WORK ORDER. Write out exactly the lines that run from the one containing "Log in (135, 15)" to the end of the entries below, with both end lines included.

DATA LISTING.
══════════

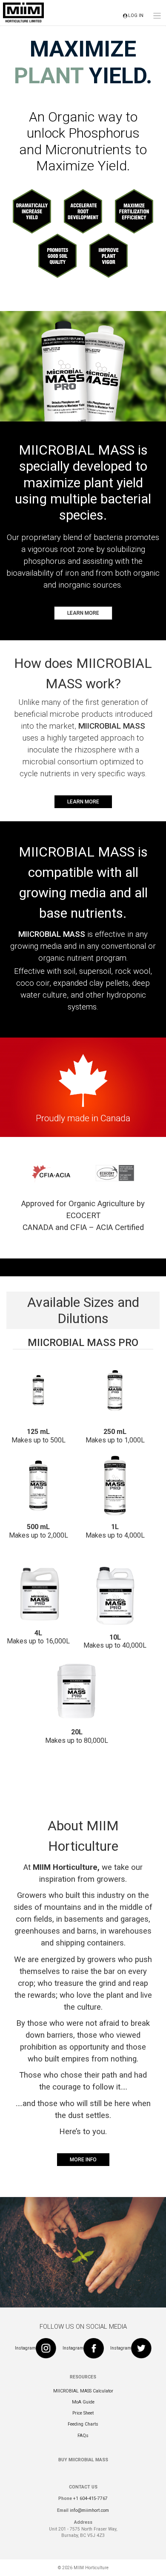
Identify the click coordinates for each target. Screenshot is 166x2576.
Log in (135, 15)
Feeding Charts (83, 2424)
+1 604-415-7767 (90, 2498)
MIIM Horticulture (91, 2567)
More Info (83, 2160)
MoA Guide (83, 2402)
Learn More (83, 613)
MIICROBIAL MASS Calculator (83, 2391)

══════════

RESULT.
Log in (135, 15)
Feeding Charts (83, 2424)
+1 604-415-7767 (90, 2498)
MIIM Horticulture (91, 2567)
More Info (83, 2160)
MoA Guide (83, 2402)
Learn More (83, 613)
MIICROBIAL MASS Calculator (83, 2391)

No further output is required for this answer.